▶ [Problem]
In the records below, find the line containing "Expand the 全语言好评率 rating arrow", then extract that line and all subsequent lines exactly, leaving out everything else.
Top of Data
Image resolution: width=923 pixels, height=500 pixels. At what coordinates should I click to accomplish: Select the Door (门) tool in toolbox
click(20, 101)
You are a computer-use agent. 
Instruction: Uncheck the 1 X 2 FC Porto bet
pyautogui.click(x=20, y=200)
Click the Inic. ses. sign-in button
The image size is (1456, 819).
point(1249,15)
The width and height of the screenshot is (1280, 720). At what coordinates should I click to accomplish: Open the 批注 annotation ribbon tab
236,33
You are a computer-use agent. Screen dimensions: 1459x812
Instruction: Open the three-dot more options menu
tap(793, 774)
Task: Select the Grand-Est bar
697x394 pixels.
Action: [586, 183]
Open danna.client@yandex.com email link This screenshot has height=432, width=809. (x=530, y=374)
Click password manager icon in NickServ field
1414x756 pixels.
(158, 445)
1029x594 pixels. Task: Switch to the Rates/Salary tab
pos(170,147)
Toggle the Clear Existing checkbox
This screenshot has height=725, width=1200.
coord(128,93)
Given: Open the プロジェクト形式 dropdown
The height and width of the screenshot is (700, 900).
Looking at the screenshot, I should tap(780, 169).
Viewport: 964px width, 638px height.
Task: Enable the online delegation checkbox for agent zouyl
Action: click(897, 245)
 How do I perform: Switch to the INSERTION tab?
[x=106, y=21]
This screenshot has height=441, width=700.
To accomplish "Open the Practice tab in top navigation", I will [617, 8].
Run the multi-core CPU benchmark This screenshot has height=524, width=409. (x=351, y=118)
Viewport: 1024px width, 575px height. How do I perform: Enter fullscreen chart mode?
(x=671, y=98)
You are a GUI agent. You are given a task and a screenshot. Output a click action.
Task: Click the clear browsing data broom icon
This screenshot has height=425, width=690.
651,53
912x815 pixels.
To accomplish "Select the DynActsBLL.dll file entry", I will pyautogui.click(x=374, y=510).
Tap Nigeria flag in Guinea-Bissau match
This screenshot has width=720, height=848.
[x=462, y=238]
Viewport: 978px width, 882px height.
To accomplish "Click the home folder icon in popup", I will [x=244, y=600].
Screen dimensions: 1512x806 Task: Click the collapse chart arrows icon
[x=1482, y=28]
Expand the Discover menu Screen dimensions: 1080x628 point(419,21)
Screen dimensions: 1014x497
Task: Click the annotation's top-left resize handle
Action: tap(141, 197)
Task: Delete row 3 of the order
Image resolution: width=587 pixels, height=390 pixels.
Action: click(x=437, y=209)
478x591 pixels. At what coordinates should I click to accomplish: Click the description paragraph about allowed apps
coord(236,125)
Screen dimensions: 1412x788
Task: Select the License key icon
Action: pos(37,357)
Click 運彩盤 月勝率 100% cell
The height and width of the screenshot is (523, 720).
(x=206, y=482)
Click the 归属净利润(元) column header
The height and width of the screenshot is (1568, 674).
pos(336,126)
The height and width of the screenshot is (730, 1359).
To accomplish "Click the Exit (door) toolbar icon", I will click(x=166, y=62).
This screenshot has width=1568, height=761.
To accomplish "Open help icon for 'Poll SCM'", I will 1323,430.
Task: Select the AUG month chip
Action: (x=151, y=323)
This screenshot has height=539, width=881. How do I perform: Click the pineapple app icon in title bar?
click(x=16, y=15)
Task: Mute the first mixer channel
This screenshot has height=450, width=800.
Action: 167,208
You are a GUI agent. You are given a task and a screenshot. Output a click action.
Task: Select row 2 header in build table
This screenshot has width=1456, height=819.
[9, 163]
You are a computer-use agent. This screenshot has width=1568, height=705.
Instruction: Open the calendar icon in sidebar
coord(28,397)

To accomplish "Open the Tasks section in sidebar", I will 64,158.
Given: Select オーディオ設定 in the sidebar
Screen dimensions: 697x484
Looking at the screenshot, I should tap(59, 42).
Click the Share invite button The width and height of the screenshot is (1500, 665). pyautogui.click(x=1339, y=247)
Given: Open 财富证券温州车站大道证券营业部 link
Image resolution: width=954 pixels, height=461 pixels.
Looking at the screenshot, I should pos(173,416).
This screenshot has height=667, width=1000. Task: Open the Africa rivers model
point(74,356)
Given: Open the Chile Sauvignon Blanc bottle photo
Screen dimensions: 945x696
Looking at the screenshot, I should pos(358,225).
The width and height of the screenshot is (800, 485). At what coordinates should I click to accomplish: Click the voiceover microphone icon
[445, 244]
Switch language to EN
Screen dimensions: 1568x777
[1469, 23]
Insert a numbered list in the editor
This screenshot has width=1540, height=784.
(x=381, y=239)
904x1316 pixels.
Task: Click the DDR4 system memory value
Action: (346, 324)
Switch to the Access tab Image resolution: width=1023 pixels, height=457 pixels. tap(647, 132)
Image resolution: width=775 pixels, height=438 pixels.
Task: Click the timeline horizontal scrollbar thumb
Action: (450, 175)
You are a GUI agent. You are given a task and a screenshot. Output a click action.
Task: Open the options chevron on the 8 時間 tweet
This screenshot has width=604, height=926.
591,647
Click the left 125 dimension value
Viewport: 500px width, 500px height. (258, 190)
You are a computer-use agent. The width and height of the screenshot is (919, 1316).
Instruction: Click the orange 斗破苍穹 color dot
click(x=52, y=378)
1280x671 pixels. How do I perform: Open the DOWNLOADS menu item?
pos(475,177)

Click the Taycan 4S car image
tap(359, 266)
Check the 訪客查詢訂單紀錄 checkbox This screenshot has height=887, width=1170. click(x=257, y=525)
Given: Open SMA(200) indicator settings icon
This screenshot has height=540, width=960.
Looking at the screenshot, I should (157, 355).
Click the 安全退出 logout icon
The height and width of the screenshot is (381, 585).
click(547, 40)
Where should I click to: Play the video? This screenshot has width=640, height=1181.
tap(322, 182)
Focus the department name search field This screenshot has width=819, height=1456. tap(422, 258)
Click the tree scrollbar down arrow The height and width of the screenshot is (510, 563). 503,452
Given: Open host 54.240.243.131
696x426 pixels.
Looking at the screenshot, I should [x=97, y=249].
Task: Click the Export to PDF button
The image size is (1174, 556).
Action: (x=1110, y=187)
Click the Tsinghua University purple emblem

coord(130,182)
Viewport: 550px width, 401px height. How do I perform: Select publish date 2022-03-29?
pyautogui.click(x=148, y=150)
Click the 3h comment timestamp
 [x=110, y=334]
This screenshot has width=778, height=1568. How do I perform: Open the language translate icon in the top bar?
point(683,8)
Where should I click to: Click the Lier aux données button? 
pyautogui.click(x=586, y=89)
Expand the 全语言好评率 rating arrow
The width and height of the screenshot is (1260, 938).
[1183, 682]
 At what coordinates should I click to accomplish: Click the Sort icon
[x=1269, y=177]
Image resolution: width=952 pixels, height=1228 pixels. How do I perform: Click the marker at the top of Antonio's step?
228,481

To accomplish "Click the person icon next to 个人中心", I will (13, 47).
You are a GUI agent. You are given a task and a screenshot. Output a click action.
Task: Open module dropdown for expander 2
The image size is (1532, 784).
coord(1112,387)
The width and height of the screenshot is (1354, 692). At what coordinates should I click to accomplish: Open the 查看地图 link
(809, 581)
Bottom of Data
▶ [Written solution]
Expand the 全语言好评率 rating arrow
The width and height of the screenshot is (1260, 938).
[1183, 682]
 At what coordinates should I click to accomplish: Click the Sort icon
[x=1269, y=177]
Image resolution: width=952 pixels, height=1228 pixels. How do I perform: Click the marker at the top of Antonio's step?
228,481

To accomplish "Click the person icon next to 个人中心", I will (13, 47).
You are a GUI agent. You are given a task and a screenshot. Output a click action.
Task: Open module dropdown for expander 2
The image size is (1532, 784).
coord(1112,387)
The width and height of the screenshot is (1354, 692). At what coordinates should I click to accomplish: Open the 查看地图 link
(809, 581)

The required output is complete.